Sinceramente, intentar la reelección como presidente de Estados Unidos a los 81 años, era una locura. Sin embargo, daba la impresión de que el único que no se había enterado ni quería enterarse de ello, era el propio interesado. Oficialmente Joe Biden está fuera de la carrera presidencial, dando inicio a un proceso en el que será fundamental saber quién será el o la elegida por el Partido Demócrata. Aunque esto no importará mucho, ya que realmente conseguir la victoria resulta una travesía bastante difícil, sino es que casi imposible. Por si algo le faltaba al éxito y empuje obtenido por Trump tras los hechos recientes, la salida del todavía presidente y principal contendiente demócrata no podría serle más favorable. De lo sucedido se pueden sacar dos lecciones: una cosa es ser viejo y otra cosa es la decrepitud que la vejez trae consigo. Lo que todos hemos podido ver no se trata de un hombre mayor, sino los efectos que la vejez puede producir en nuestros movimientos, en nuestro comportamiento y la resistencia que puede producir no el esfuerzo de seguir intentándolo, sino la resistencia que naturalmente surge cuando alguien quiere hacerlo todo simplemente porque así lo desea.

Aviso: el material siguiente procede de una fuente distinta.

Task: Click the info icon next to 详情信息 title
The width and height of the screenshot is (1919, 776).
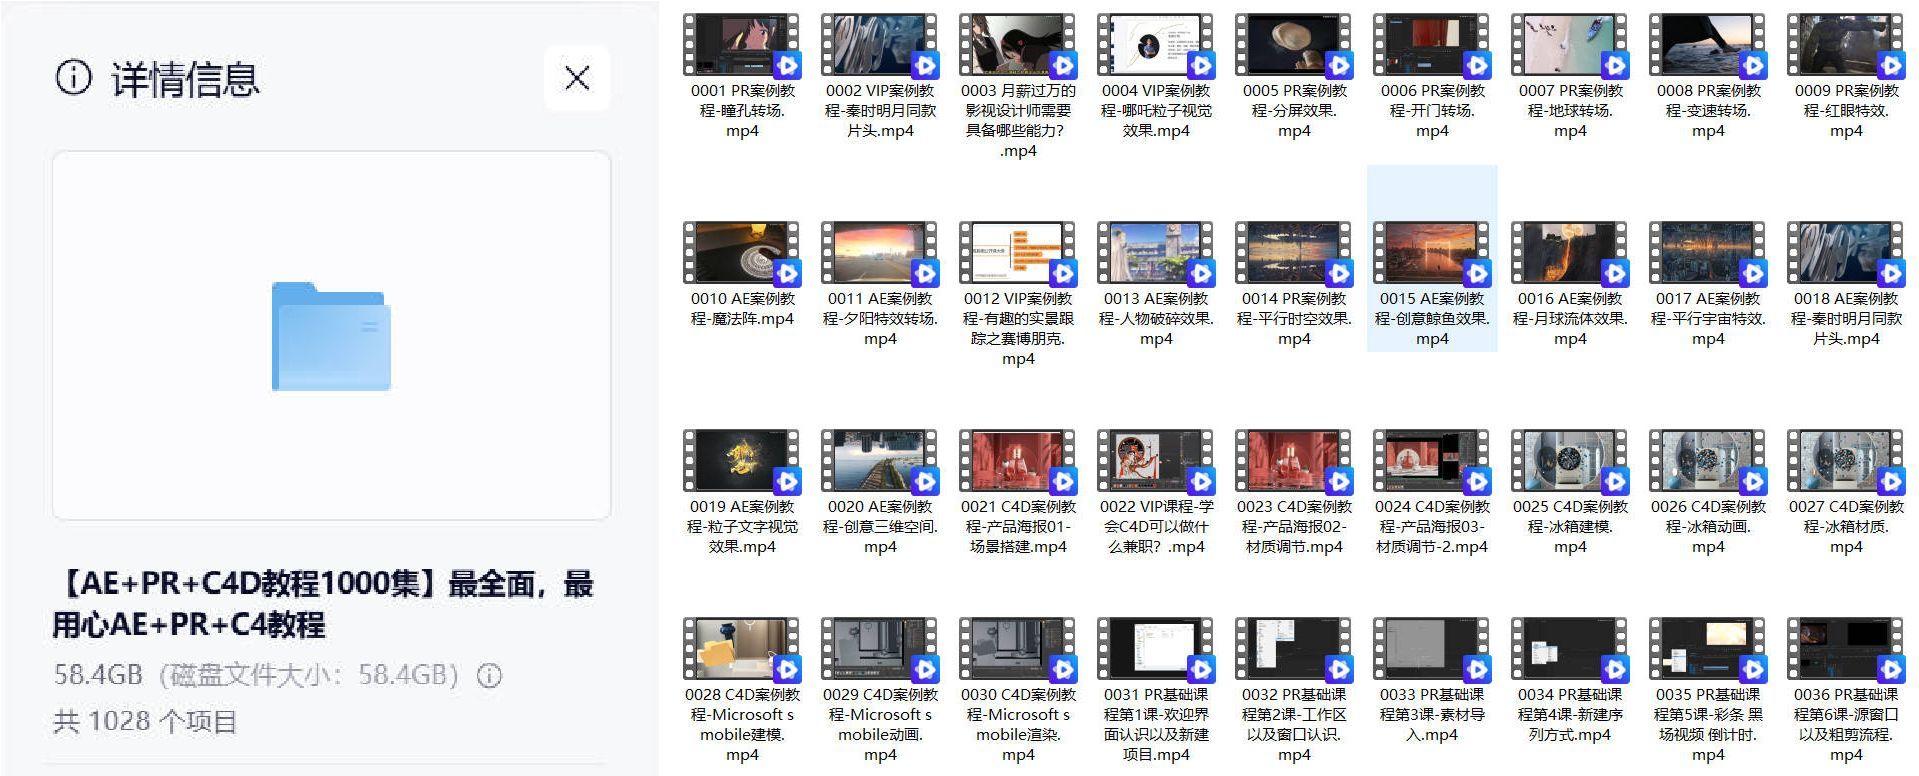Action: click(73, 77)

Cuando Víctor Hugo escribió Los Miserables, el mundo no tenía la complejidad, las crisis, la tecnología ni las características únicas y particulares que están definiendo nuestra época. Lo que sí había en sus tiempos era un sector de la población –que además era la mayoría– al margen del círculo del desarrollo y, por lo tanto, de la esperanza. Lo que ha pasado con la llamada América profunda es la creación de una nueva legión de miserables. Por eso, es importante reseñar e indicar que todo lo que está pasando ahora es una actualización y el reflejo de problemas que durante mucho tiempo hemos tenido y que, por una u otra razón, no hemos querido ver.
Si uno analiza con cuidado los 39 años de vida del aspirante a vicepresidente de Donald Trump, James David Vance, se dará cuenta de que el recorrido del llamado “cinturón del óxido” –es decir, lo que queda de la desaparición de la América industrial en los estados de Ohio, Pensilvania Michigan, Virginia, entre otros– corresponde a sitios donde predomina toda una generación blanca, de excluidos y en los que realmente se han encendido todos los focos rojos de la supervivencia de un país.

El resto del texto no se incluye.